As mentioned in the previous parts of the Review, the success rate of the currently available treatment options for eumycetoma caused by M. mycetomatis is minimal. Accordingly, there is a desperate need for finding new medicines to address the unmet clinical need in the field of eumycetoma management.

Drug discovery for eumycetoma can take place by several means. Herein, two main ways will be discussed. Firstly, the drug repurposing approach and secondly the de novo drug discovery. In this issue, the term “de novo drug discovery” represents the discovery of novel treatments through the regular drug discovery pipeline, which involves the screening of chemical compounds, followed by in vitro, in vivo testing then preclinical and clinical evaluation [93]. On the other hand, drug repurposing refers to the use of approved medication for indications other than the one that it was originally developed for [94]. Thus, drug repurposing could aid in finding novel medicines, while dramatically cutting down expenses and shortening the drug discovery process by relying on existing safety and pharmacokinetic profiles of drugs that are already in the market [94,95].

Drug repurposing for eumycetoma

Drug repurposing became an attractive approach for finding new treatments for diseases like eumycetoma because these diseases occur primarily and almost solely in poor communities.
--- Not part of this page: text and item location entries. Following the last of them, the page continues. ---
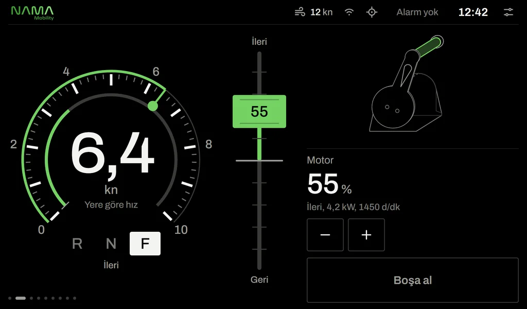Click the NAMA Mobility logo

pos(32,13)

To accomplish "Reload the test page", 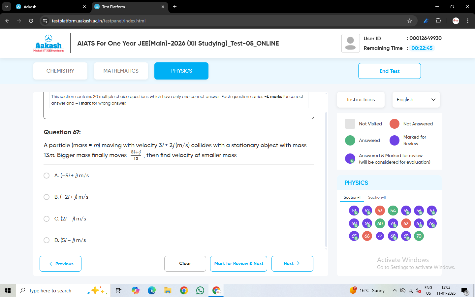I will pyautogui.click(x=31, y=21).
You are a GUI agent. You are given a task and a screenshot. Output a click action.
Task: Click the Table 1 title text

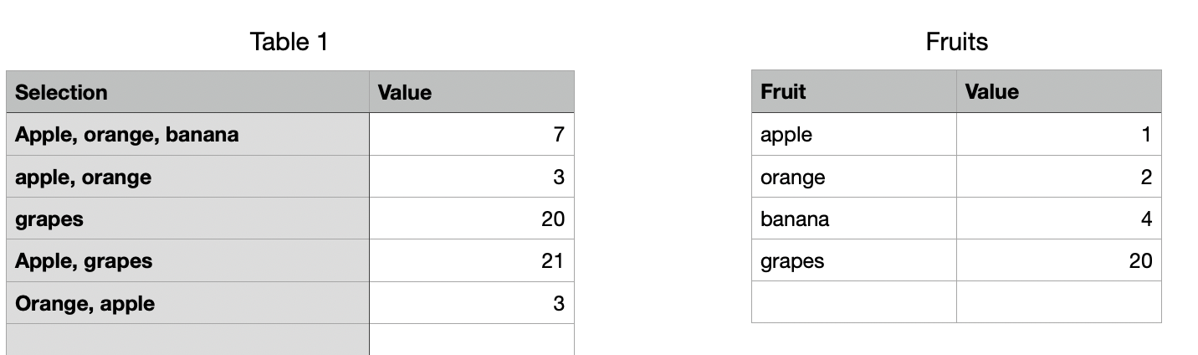(x=289, y=42)
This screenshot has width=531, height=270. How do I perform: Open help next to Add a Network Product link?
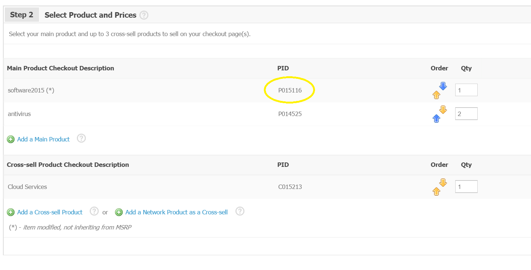tap(240, 211)
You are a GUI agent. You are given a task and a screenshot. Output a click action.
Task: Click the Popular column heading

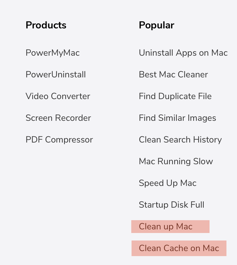tap(156, 25)
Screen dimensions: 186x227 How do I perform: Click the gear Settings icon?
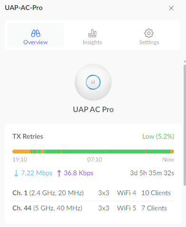pos(149,33)
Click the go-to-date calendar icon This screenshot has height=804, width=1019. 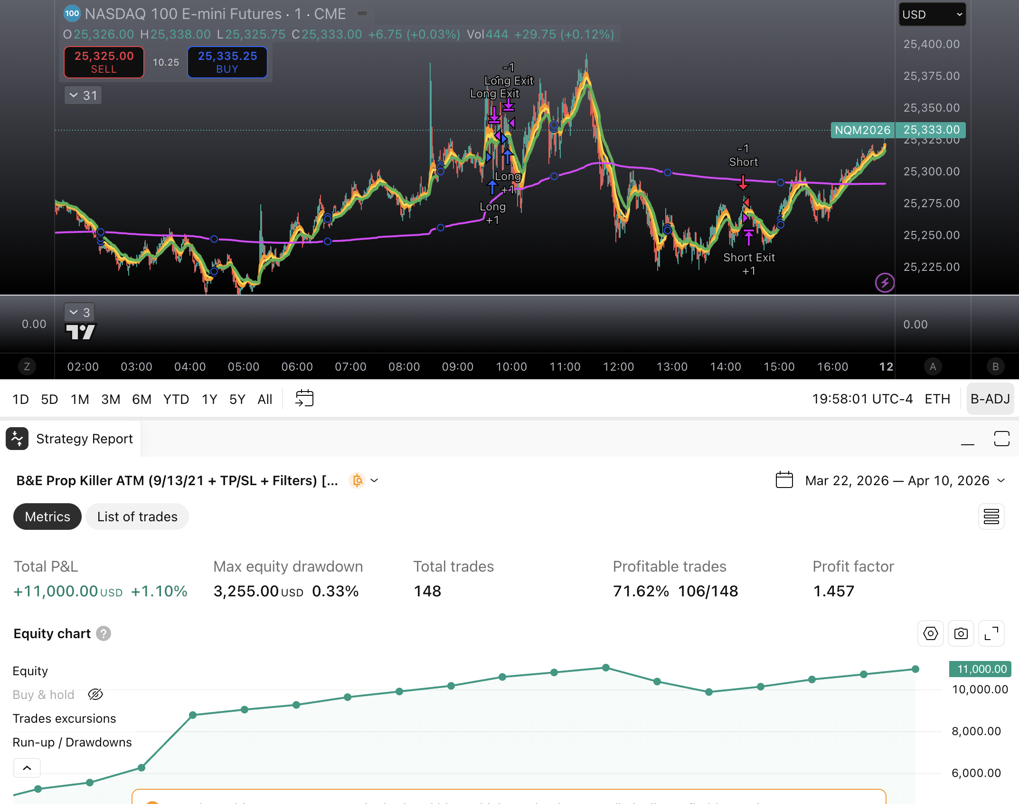tap(304, 398)
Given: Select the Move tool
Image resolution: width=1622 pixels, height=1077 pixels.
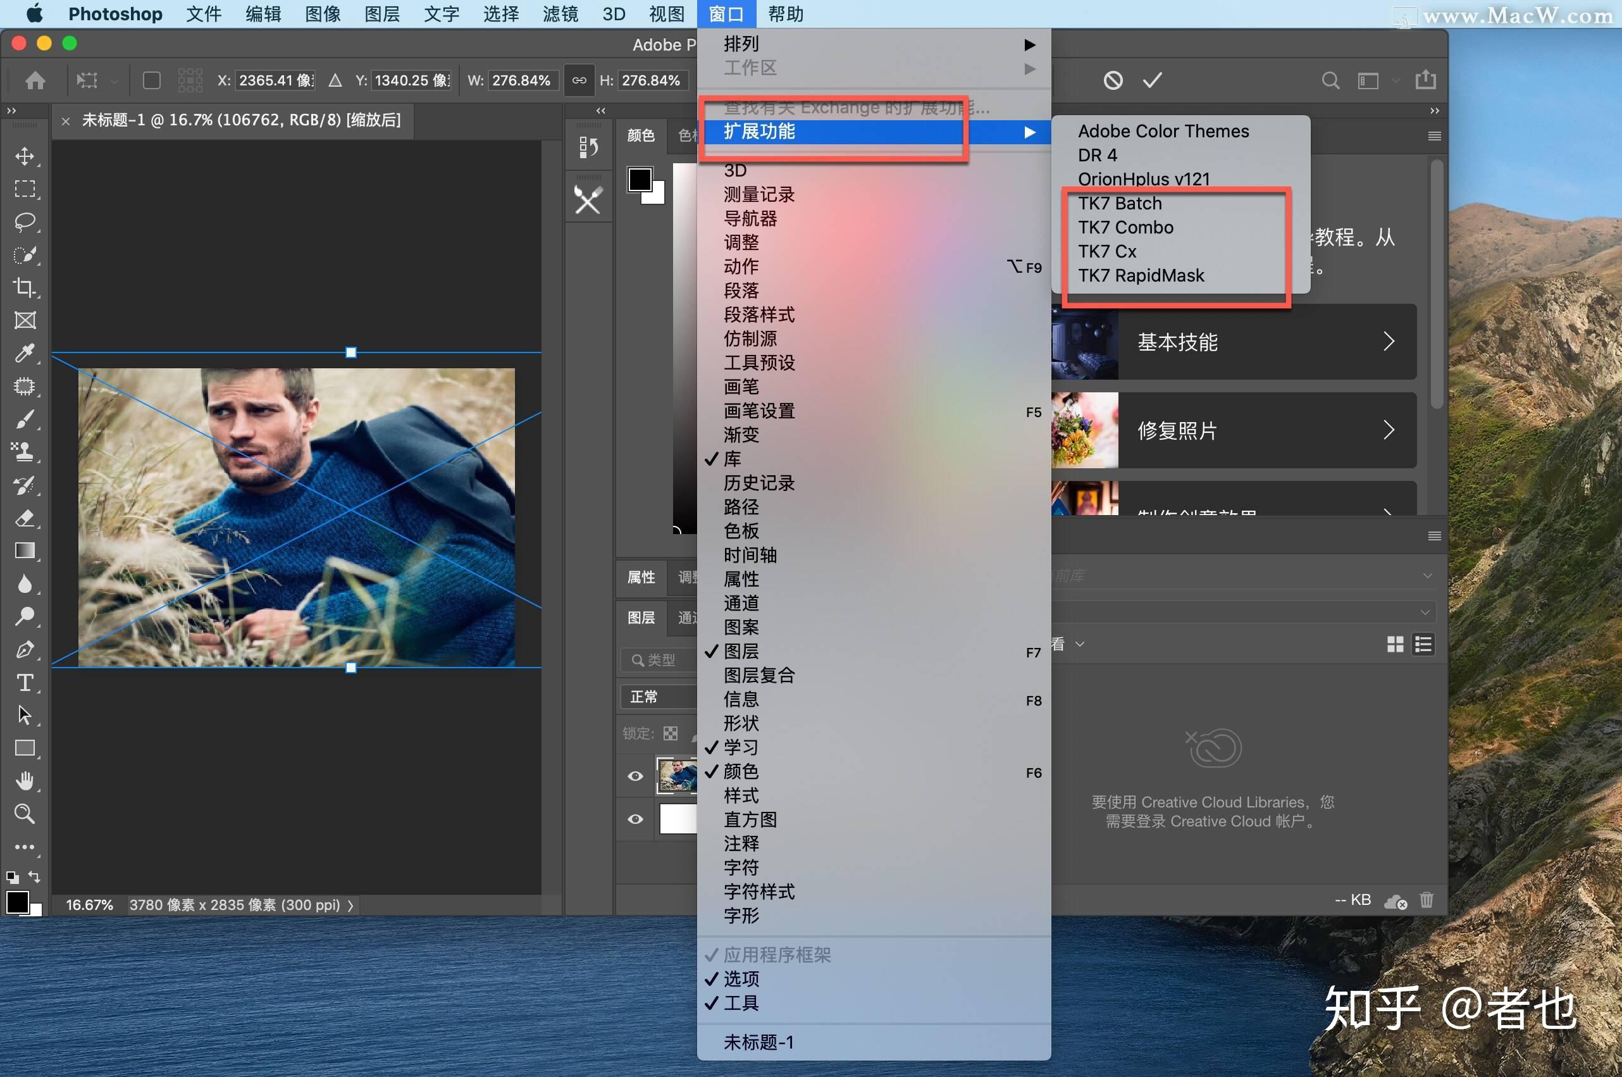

Hence, these diseases do not represent an attractive investment for pharmaceutical companies, as their profits are not considered satisfactory enough to compensate for the cost of the de novo drug discovery [96].
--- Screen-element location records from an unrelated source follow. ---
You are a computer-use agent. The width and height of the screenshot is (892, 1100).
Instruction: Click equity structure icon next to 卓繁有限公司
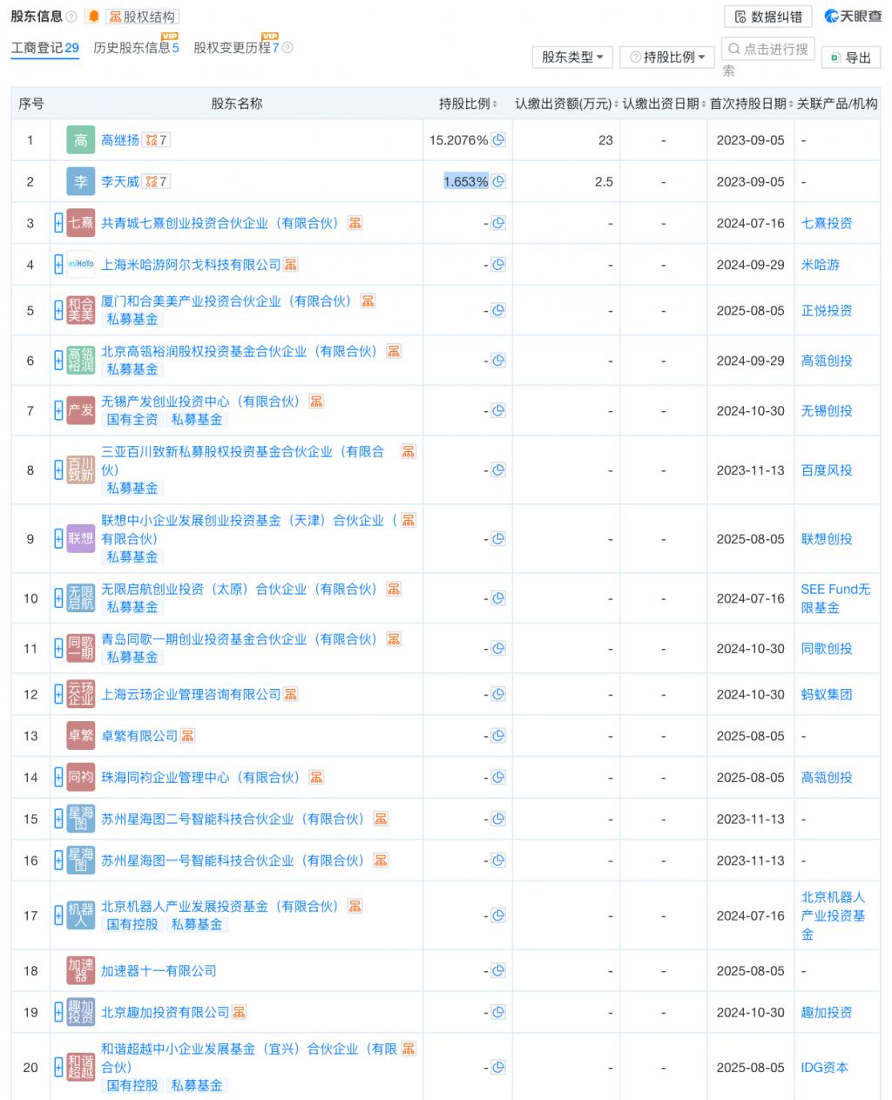tap(188, 736)
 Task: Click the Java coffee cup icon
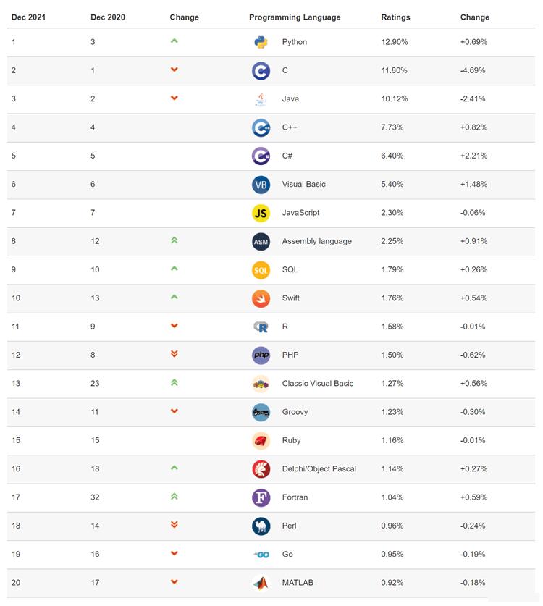pos(261,99)
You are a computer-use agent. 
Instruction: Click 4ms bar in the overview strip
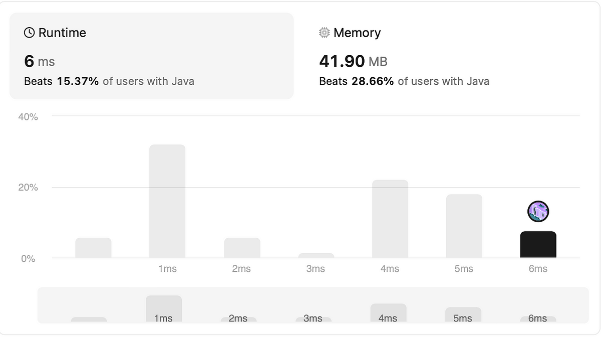(x=388, y=313)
Among the examples of drug repurposing for eumycetoma, treatment is fosravuconazole. The starting point for the application of fosravuconazole for treating eumycetoma was ravuconazole. It is a newly developed broad-spectrum triazole that was initially developed for the treatment of Chagas disease. In vitro studies showed that ravuconazole is active against Madurella mycetomatis [74]. Nevertheless, ravuconazole is too expensive to be applied directly in the treatment of eumycetoma, a disease that is almost restricted to underprivileged communities. Fortunately, Eisai, a Japanese pharmaceutical company, developed a more affordable prodrug of ravuconazole called fosravuconazole that is presently being clinically assessed in the first double-blind clinical trial on eumycetoma patients at the MRC in Sudan [97]. This trial hopes to deliver effective and affordable treatment for eumycetoma.
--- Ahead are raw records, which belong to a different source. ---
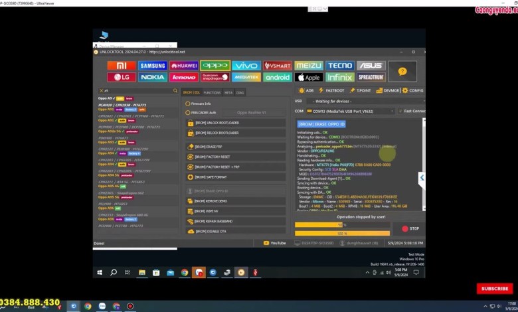Open the yellow help question icon

401,71
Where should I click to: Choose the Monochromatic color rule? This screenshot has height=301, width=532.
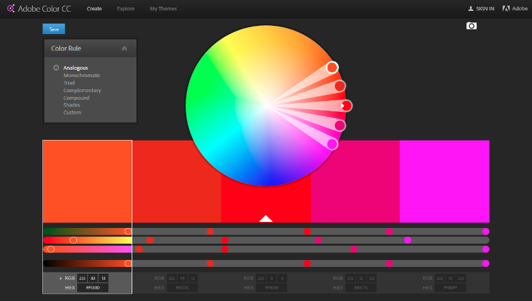coord(81,76)
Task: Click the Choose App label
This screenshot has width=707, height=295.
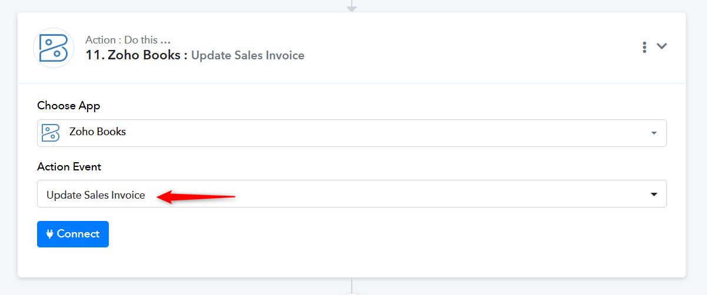Action: [69, 106]
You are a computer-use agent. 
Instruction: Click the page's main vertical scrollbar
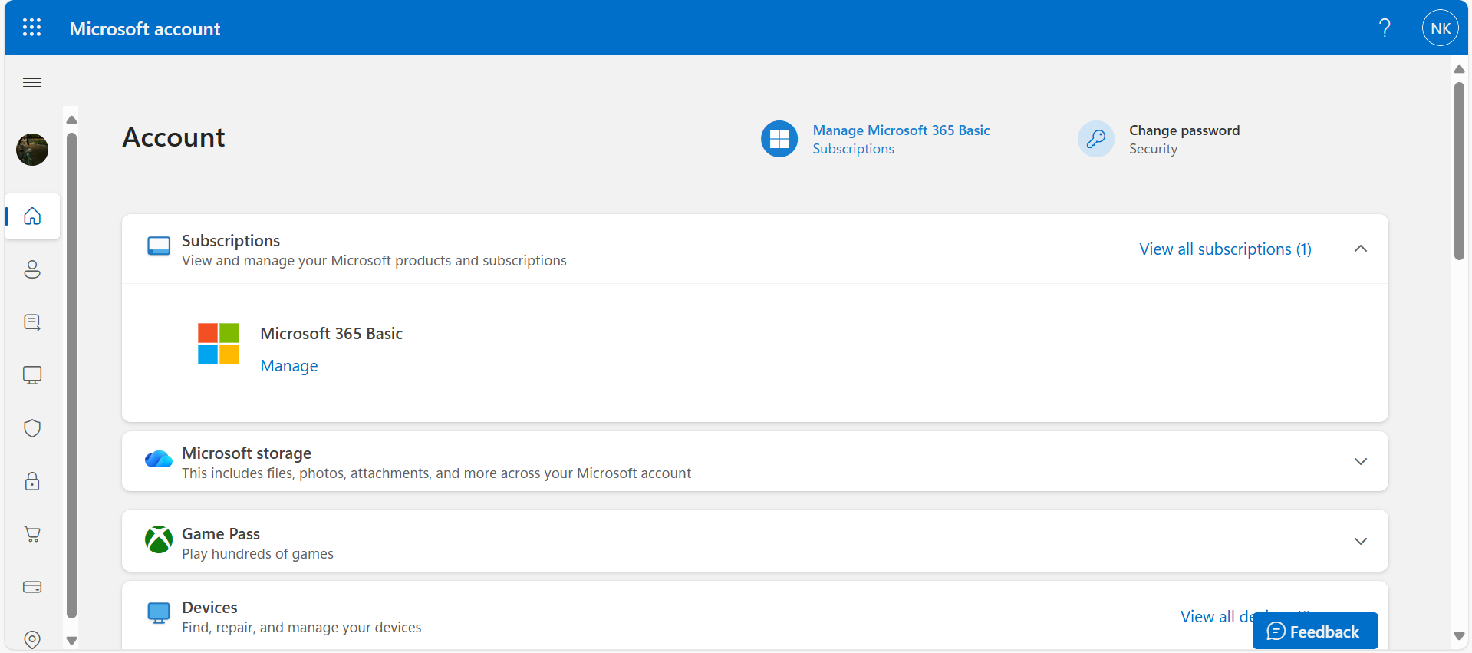point(1459,170)
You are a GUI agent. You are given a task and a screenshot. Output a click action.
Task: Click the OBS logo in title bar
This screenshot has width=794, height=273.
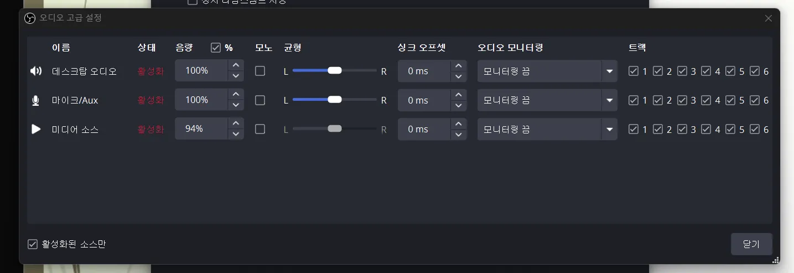click(x=30, y=18)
The de novo drug discovery

The chief drawback of the de novo drug discovery is the fact that it is a long, time-consuming, and financially demanding journey [98]. Nevertheless, there are still some initiatives such as the Drugs for Neglected Diseases initiative (DNDi) that support the discovery of treatments for neglected diseases, such as eumycetoma, through this path [99]. Among the DNDi moves towards finding new efficacious medications for eumycetoma was to provide chemical entities for screening against M. mycetomatis. In one of the studies, the in vitro and in vivo screening of more than 800 different compounds resulted in the identification of several new hits that could potentially be developed into effective drugs for eumycetoma caused by M. mycetomatis [100]. These previous findings were the starting point of the Mycetoma Open Source project (MycetOS) in 2018 [101], which focuses on discovering novel treatments for eumycetoma through an Open Pharma approach [102]. Through an open-access database that is publicly driven, the project aims at the discovery of new drugs and the optimization of available leads for management of eumycetoma caused by M. mycetomatis. Thus, MycetOS does not belong to any specific person or organization. It, rather, belongs to everyone who is willing to participate.

Funding Statement

The authors received no specific funding for this work.